FR — E era perigoso na época.

B — Era. Mas eu não ia deixar de andar com o Rui porque o Rui estava envolvido. Não ia. Porque, de uma certa forma, eu também estava. A gente queria mudar o país. Acho que hoje as pessoas têm essa piração pelo Lula porque a gente achava que só um presidente tipo o Lula ia resolver a situação do país. A gente tinha esse sonho, esse grande sonho de não ter mais esses presidentes ditatoriais, de conseguir ter um presidente popular, que visse o povo de uma outra forma. E a gente tinha ideologia — tinha mesmo, não era uma coisa só de dizer, não.

FR — Não era uma coisa de Facebook, não é?

B — Uma vez jogaram eu e a Socorro Papoula (atriz e figura atuante na cena manauara nos anos 80 e 90. Atualmente Papoula tem um grande engajamento com movimentos sociais de mulheres) de cima da ponte daquele igarapé de Manaus. Socorro Papoula estava grávida na época, até perdeu o filho. A gente estava numa rebelião, todo mundo na rua, contra umas prisões arbitrárias que foram feitas aqui em Manaus. E jogaram eu e a Papoula no igarapé de Manaus. Nossa sorte foi que não estava nem muito fundo nem muito raso, senão a gente tinha se acabado. Conceição Souza também foi uma pessoa que foi perseguida. O marido da Claudia foi torturado.

FR — Conceição Souza do Dançaviva?

B — Sim, do balé.

FR — Estamos querendo entrevistar a Conceição Souza também.

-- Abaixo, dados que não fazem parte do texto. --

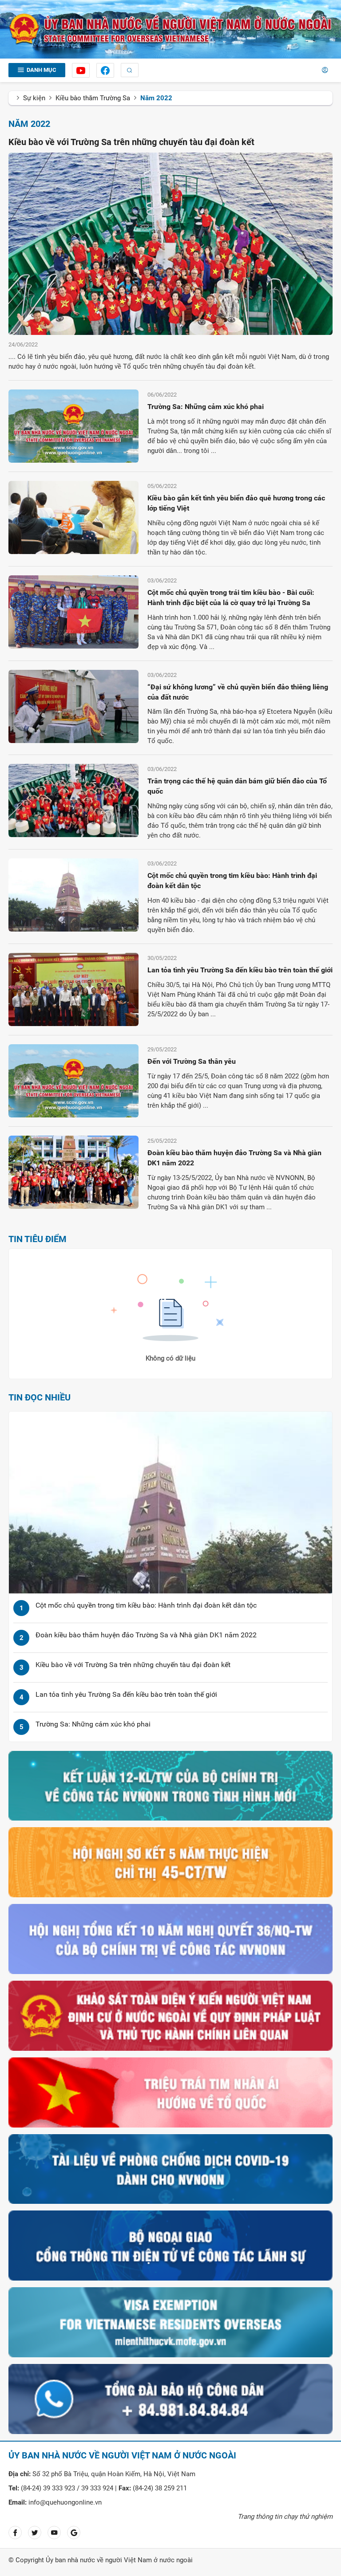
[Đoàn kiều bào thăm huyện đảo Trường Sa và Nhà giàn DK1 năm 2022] (73, 1172)
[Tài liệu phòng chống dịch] (170, 2169)
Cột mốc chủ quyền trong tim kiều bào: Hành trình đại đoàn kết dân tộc (232, 880)
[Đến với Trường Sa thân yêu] (73, 1080)
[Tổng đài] (170, 2399)
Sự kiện (34, 98)
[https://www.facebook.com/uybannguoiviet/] (105, 70)
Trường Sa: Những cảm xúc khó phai (205, 406)
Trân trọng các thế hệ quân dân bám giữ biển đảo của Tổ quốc (237, 786)
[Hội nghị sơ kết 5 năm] (170, 1862)
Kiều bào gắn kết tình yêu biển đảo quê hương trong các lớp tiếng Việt (236, 503)
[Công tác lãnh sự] (170, 2245)
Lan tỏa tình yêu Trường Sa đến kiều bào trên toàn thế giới (240, 970)
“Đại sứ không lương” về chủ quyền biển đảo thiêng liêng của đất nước (237, 692)
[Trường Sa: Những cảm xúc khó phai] (73, 426)
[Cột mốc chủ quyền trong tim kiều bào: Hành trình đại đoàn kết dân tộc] (73, 895)
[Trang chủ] (170, 29)
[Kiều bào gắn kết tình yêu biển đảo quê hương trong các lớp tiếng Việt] (73, 517)
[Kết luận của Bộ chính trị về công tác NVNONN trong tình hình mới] (170, 1785)
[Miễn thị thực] (170, 2322)
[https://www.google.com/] (73, 2532)
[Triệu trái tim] (170, 2092)
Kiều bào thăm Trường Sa (93, 98)
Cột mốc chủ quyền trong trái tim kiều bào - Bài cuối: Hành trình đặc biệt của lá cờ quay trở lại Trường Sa (230, 597)
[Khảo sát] (170, 2015)
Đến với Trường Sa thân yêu (191, 1061)
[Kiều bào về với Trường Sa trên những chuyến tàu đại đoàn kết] (170, 244)
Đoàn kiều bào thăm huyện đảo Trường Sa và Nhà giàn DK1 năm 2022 (234, 1157)
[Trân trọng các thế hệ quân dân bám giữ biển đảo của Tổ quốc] (73, 800)
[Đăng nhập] (324, 70)
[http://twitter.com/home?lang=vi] (34, 2532)
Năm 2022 (156, 98)
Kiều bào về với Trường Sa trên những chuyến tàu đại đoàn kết (131, 142)
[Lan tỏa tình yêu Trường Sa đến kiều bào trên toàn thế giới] (73, 989)
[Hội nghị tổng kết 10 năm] (170, 1939)
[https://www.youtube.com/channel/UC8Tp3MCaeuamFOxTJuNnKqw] (81, 70)
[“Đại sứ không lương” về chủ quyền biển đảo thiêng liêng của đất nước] (73, 706)
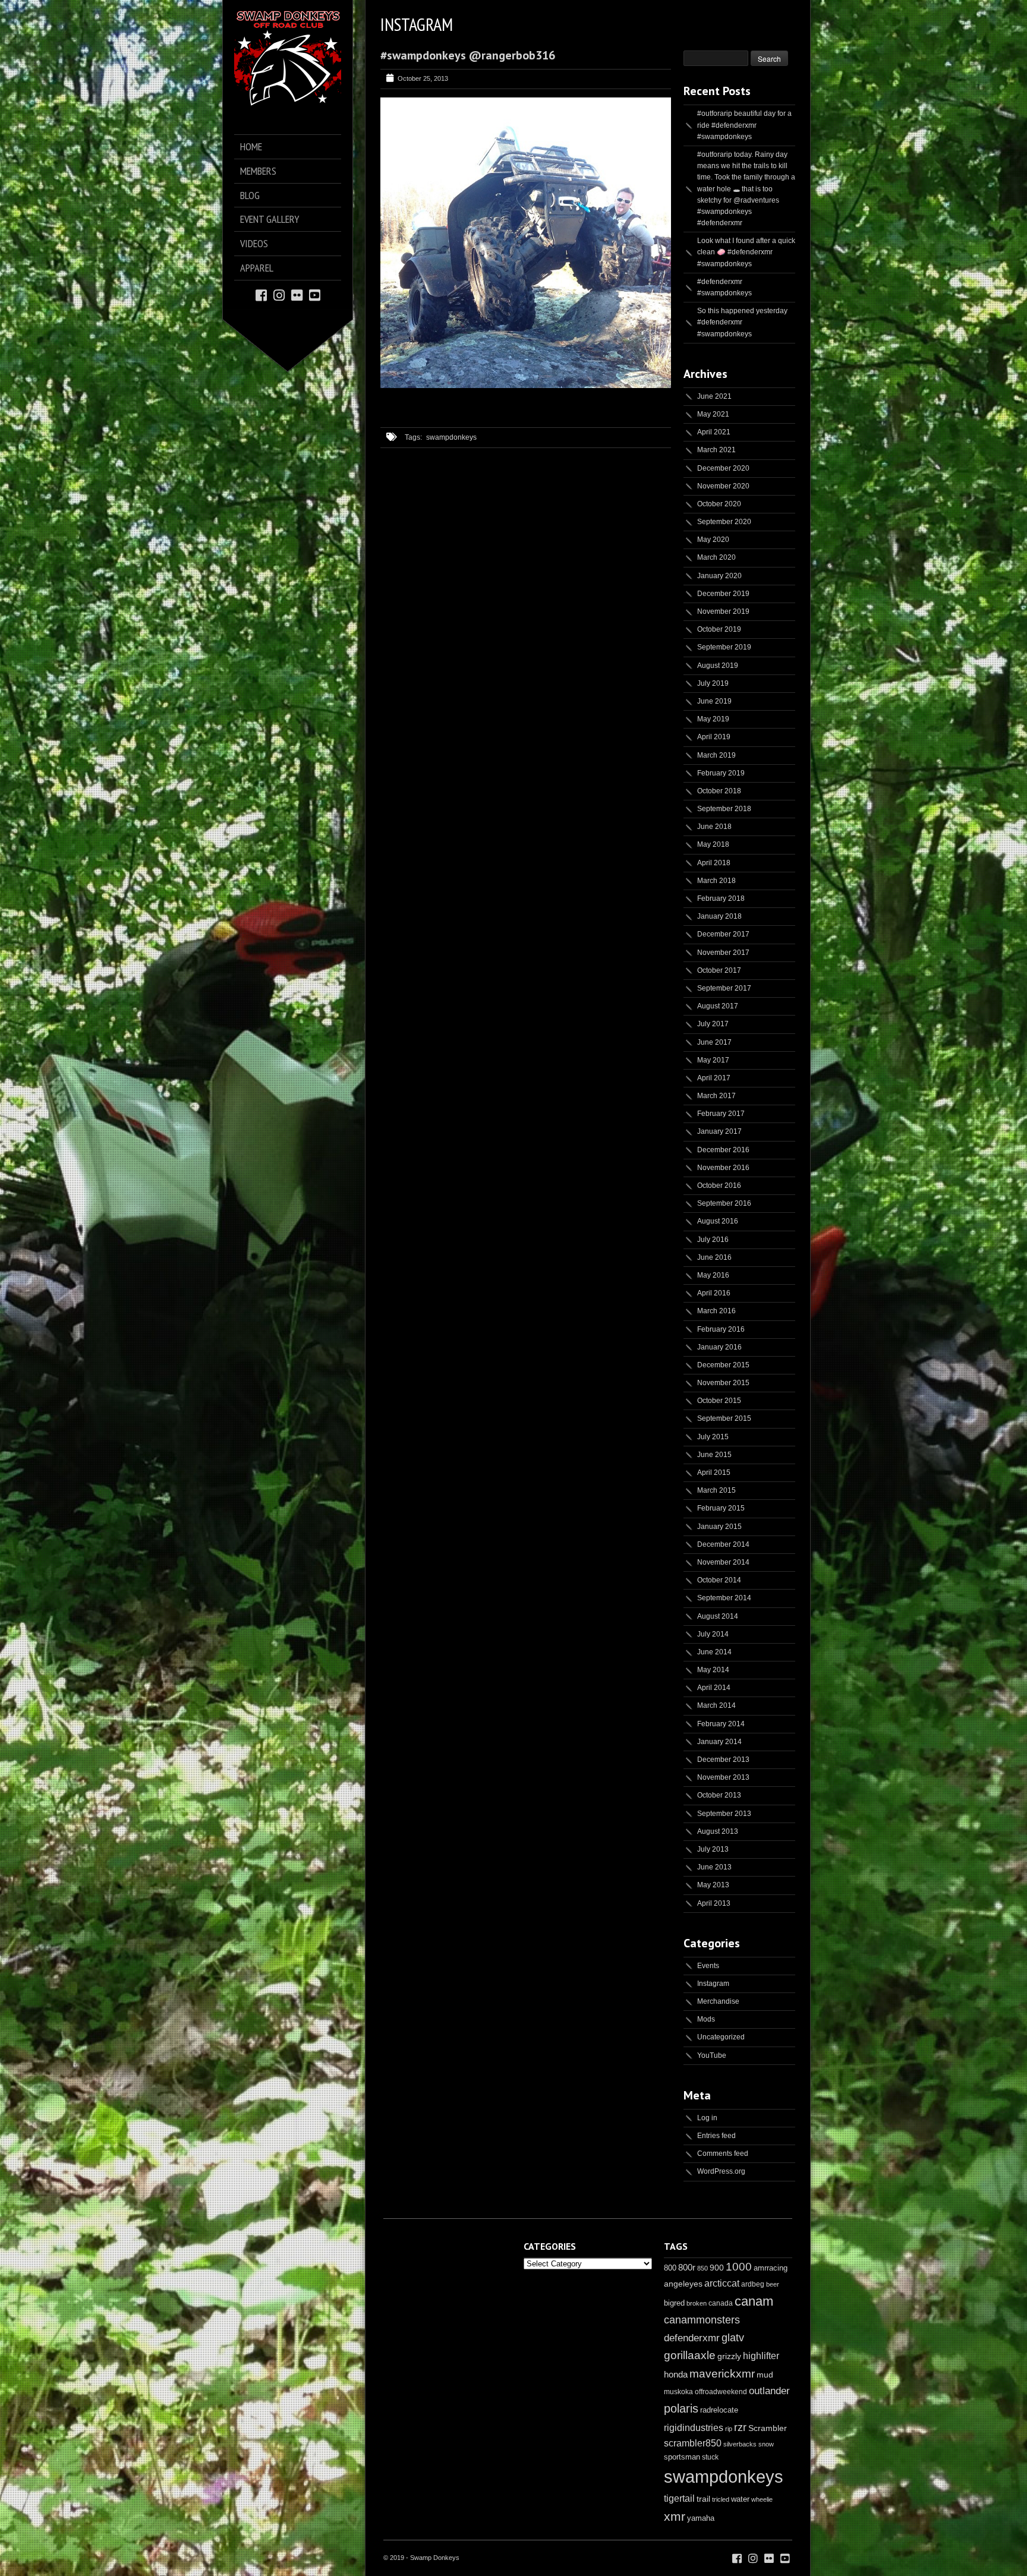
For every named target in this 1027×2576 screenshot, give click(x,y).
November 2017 (723, 952)
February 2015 (721, 1508)
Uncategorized (721, 2037)
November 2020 (723, 486)
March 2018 (716, 880)
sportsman (682, 2456)
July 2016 (713, 1239)
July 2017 (713, 1024)
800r (686, 2267)
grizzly (729, 2356)
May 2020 (713, 539)
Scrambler (767, 2428)
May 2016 (713, 1275)
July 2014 (713, 1634)
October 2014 (719, 1580)
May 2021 (713, 414)
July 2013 (713, 1849)
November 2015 (723, 1383)
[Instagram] (279, 294)
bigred (674, 2303)
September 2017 (724, 988)
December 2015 (723, 1365)
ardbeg (752, 2284)
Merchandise (718, 2001)
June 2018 (714, 826)
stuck (710, 2457)
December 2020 (723, 468)
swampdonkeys (451, 437)
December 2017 (723, 934)
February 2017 (721, 1113)
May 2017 (713, 1060)
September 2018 (724, 809)
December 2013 (723, 1759)
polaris (681, 2408)
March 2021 (716, 450)
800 (670, 2267)
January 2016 (719, 1347)
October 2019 (719, 629)
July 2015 (713, 1437)
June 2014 (714, 1652)
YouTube (711, 2055)
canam (754, 2301)
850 (702, 2268)
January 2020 (719, 576)
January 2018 (719, 916)
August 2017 (717, 1006)
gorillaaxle (690, 2355)
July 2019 (713, 683)
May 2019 (713, 719)
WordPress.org (721, 2171)
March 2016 (716, 1311)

B — Conceição é uma pessoa muito séria, tinha um envolvimento grande com o balé. O balé dela, o Dançaviva, era um movimento de balé bem revolucionário, político. Porque era assim: ou você era político ou você era nada, era um bosta n’água. Tinha que ter, pois a própria situação estava ali. Então o pessoal começou a fazer muito Teatro do Absurdo, porque eles não entendiam, e a gente fazia o que queria com o Teatro do Absurdo, dizia o que queria e o que bem entendia. Eles não entendiam mesmo. E era uma coisa horrível: antes da estreia, tinha de fazer uma apresentação só para eles, e eles ficavam lá (assistindo).

FR — Eu não lembro mais como foi a coisa de apresentar ao censor o “Homens de papel”.

B — Ainda tinha censor em “Homens de papel”?

FR — Sim, nós fizemos na Caixa d’Água.

B — Mas “Homens de papel” já era uma peça liberada. Algumas peças nessa época já estavam liberadas mesmo.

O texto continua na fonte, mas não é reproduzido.